--- Begin PASSAGE TO READ ---

Hopkins v. Van Zandt

40 Ill. App. 635 | Ill. App. Ct. | 1891

Moran, P. J.

Plaintiffs in error contend that the instrument sued on is not a negotiable promissory note, but is a mere chose in action, the money mentioned therein payable only on the condition of compliance with the memorandum at the foot of the note. We are of opinion that this position is correct. It is “a requisite of commercial paper; that it must be payable absolutely and at all events. If the payment is made to be dependent upon any contingent event, the instrument ceases to be commercial paper. In order to be negotiable the payment must be unconditional?’ Tiedeman on Com. Paper, Sec. 25; Gillian v. Meyers, 31 Ill. 525.

Any memorandum designed to control the operation of the note, written on any part of its face, “ within the four corners thereof,” will constitute a part of it, and in construing the legal effect and determining the character of the instrument, such memorandum must be considered in connection with the rest of the writing.

--- End PASSAGE TO READ ---
--- Begin ENTRIES PROVIDED ---

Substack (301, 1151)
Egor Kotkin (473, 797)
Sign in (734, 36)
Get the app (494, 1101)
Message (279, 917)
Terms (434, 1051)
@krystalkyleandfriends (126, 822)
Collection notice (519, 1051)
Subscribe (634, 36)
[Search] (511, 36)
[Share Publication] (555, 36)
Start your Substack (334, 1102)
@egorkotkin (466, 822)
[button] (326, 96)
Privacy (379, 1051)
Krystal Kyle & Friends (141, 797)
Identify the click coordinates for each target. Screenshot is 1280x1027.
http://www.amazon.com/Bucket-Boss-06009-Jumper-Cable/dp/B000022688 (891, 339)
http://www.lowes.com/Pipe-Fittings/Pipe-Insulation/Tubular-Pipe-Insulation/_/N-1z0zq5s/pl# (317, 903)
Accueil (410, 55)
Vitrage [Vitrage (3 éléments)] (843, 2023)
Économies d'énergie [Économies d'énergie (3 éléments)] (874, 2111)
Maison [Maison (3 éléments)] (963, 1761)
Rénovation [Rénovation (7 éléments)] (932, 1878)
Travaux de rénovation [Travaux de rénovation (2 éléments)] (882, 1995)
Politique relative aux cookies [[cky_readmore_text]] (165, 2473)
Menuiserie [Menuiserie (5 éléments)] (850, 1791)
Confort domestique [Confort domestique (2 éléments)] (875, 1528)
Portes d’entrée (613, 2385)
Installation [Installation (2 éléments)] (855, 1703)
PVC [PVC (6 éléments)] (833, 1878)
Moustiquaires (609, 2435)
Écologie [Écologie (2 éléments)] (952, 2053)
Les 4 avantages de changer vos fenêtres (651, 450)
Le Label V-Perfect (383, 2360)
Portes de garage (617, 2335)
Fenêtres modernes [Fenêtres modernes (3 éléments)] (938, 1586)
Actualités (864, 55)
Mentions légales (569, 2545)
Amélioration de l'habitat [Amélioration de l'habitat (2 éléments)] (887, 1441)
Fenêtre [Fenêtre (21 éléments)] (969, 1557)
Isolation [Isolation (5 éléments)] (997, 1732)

--- End ENTRIES PROVIDED ---

DIRECTIVES ▸
#1 In the Hopkins v. Van Zandt opinion, what must be true of the payment for an instrument to be negotiable?
#2 Pick up the Hopkins v. Van Zandt opinion from its last sentence and continue it.

RESULTS IN ORDER ▸
#1 The payment must be unconditional.

#2
This is established by all the text books on the subject of negotiable instruments, and by numerous adjudged cases abundantly cited in the brief for plaintiff in error. See Costello v. Crowell, 127 Mass. 293; Blake v. Coleman, 22 Wis. 416; Cook v. Kelsey, 19 N. Y. 415; Prins v. S. B. L. Co., 20 Ill. App. 236.

Reading the memorandum on the instrument in suit, in connection with the rest of the wilting, it shows that the surrender of the certificate of stock mentioned therein is to be made on payment of the note. Surrender or readiness to surrender the stock certificate must necessarily be alleged and proved in order to entitle the payee to recover on the instrument. The payment of the money and the surrender of the stock are to be contemporaneous acts, and the performance of the one can not be required without the performance of the other or an offer to perform it.

The money, then, is not to be paid absolutely, but only on the surrender of the stock certificate, and so the writing lacks that element necessary to negotiability, to wit, payment at all events of a sum certain, at a time certain.

In Consederant v. Brusbane, 14 How. Pr. Rep. 487, the note sued on, read :

“ New York, March 1, 1855.

“ On the 1st day of July, 1856, I promise to pay to Y. Consederant, as executive agent of the Company Bureau, Guillon, Goden & Co., the sum of five thousand dollars, for which I am to receive stock of said company, known as premium stock, to the amount of five thousand dollars, value received.”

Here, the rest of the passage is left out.